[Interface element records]
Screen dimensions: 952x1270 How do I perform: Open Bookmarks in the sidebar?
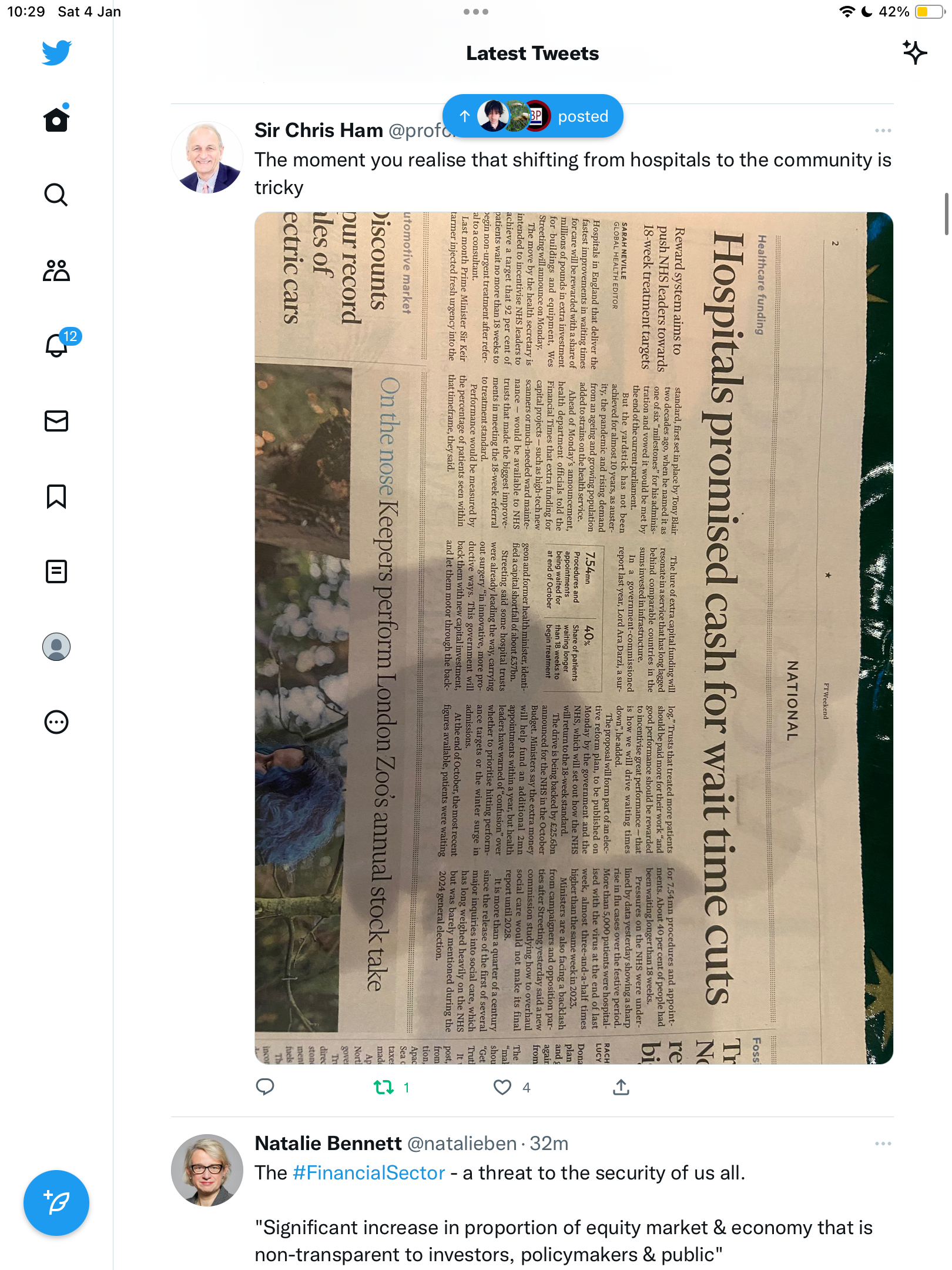click(56, 496)
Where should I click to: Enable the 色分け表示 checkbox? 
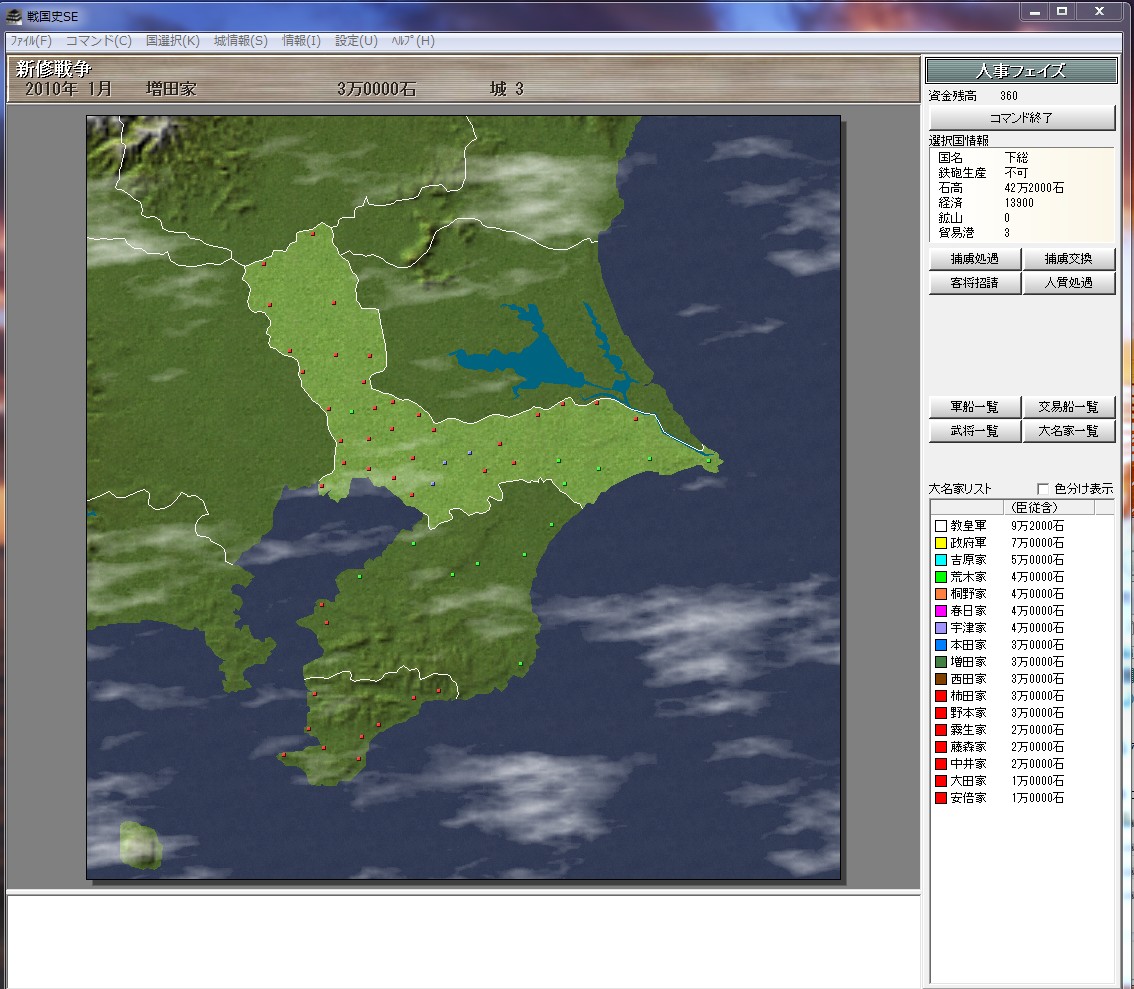pos(1044,489)
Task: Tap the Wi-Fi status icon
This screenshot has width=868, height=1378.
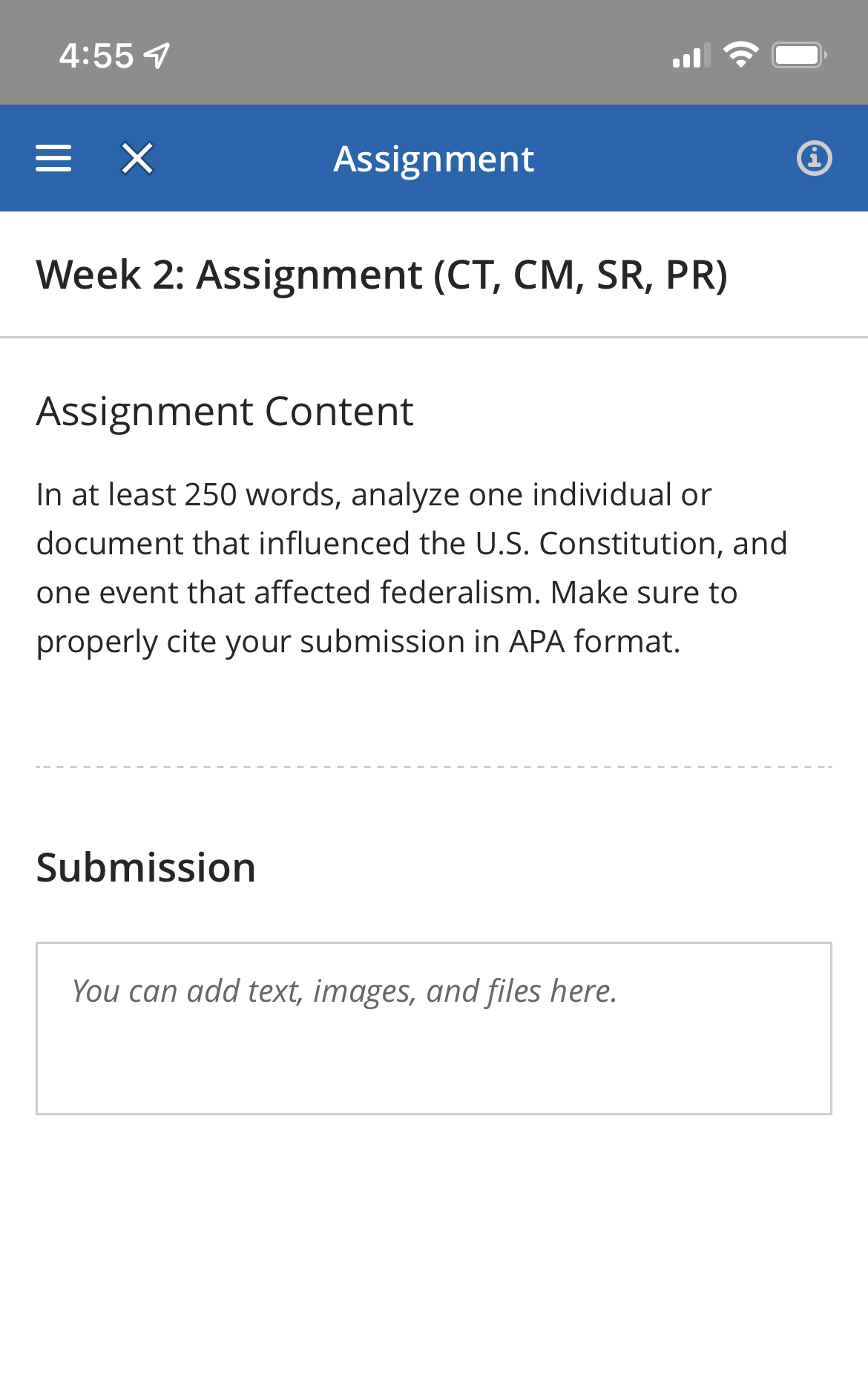Action: 740,55
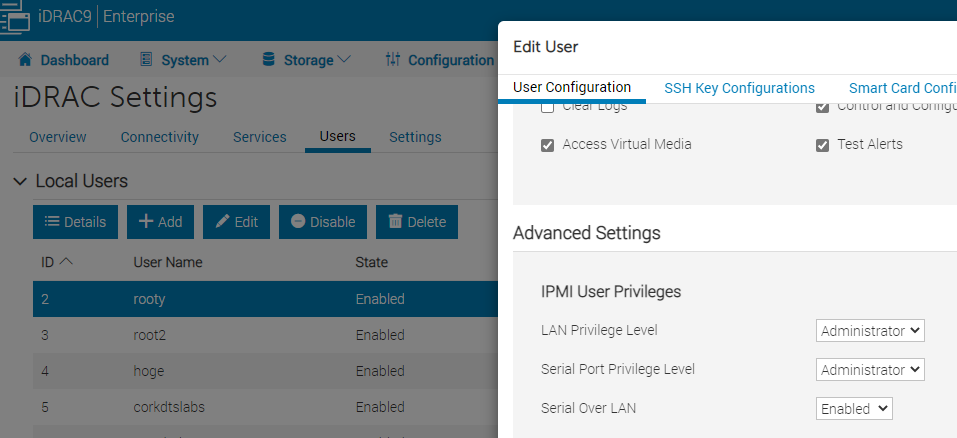Select the root2 user row

tap(150, 336)
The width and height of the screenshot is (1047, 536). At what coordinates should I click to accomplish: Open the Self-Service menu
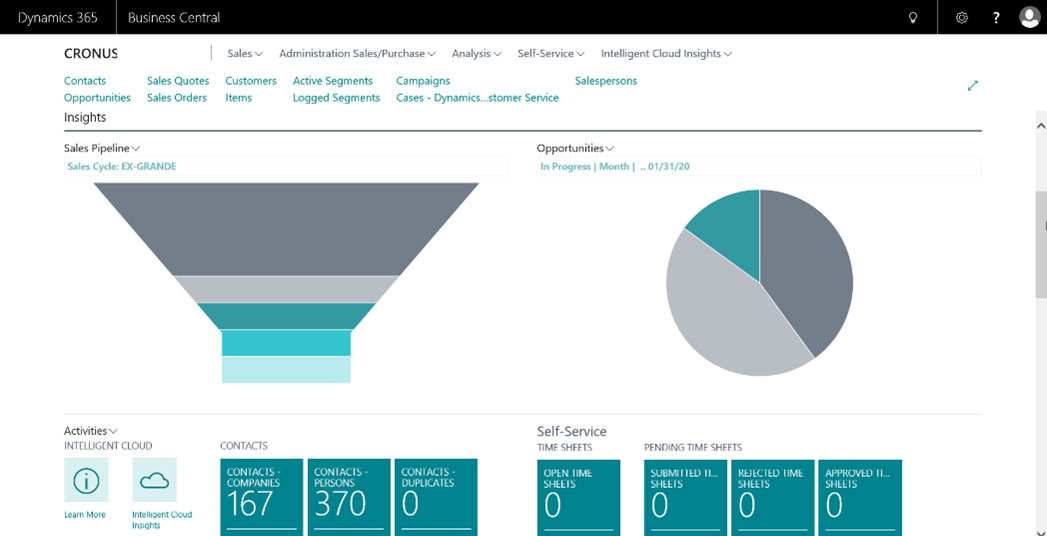click(x=551, y=54)
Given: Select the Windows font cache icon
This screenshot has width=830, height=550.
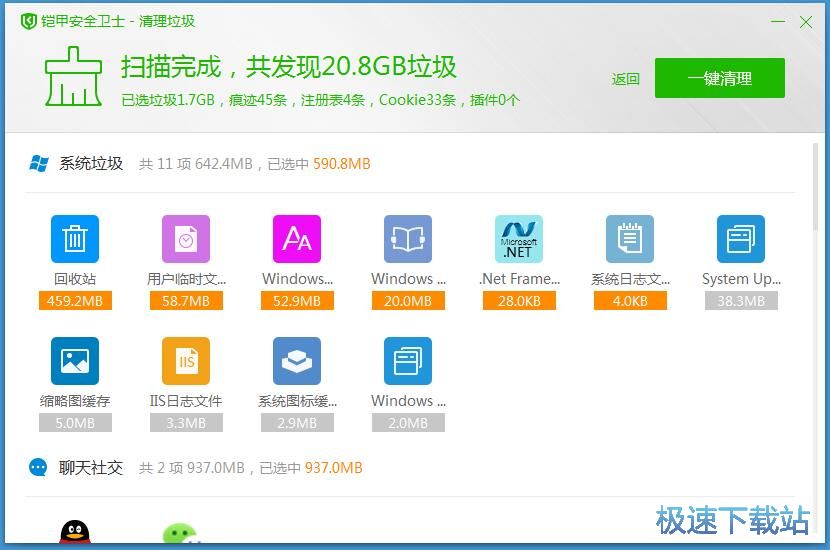Looking at the screenshot, I should (297, 239).
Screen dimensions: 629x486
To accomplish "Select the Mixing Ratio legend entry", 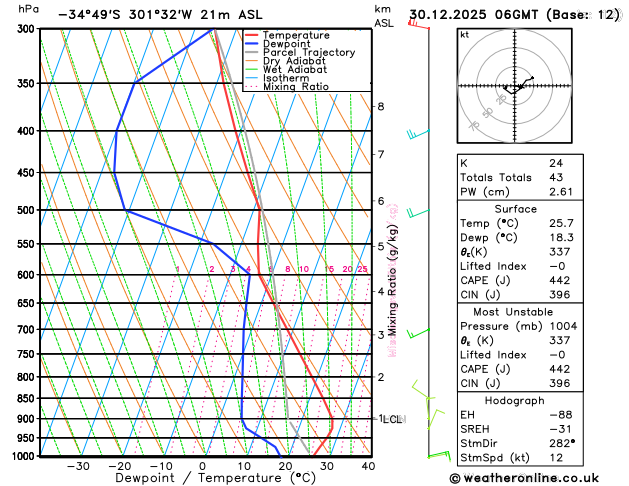I will [287, 87].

WORK REQUIRED:
Pick out each line in the rows above that includes the word "Open", and copy those lines. Letter case matters.

ANSWER IN FULL:
Screen dimensions: 952x1270 How do I perform: Open Bookmarks in the sidebar?
The width and height of the screenshot is (1047, 536). At what coordinates should I click to accomplish: Open the Self-Service menu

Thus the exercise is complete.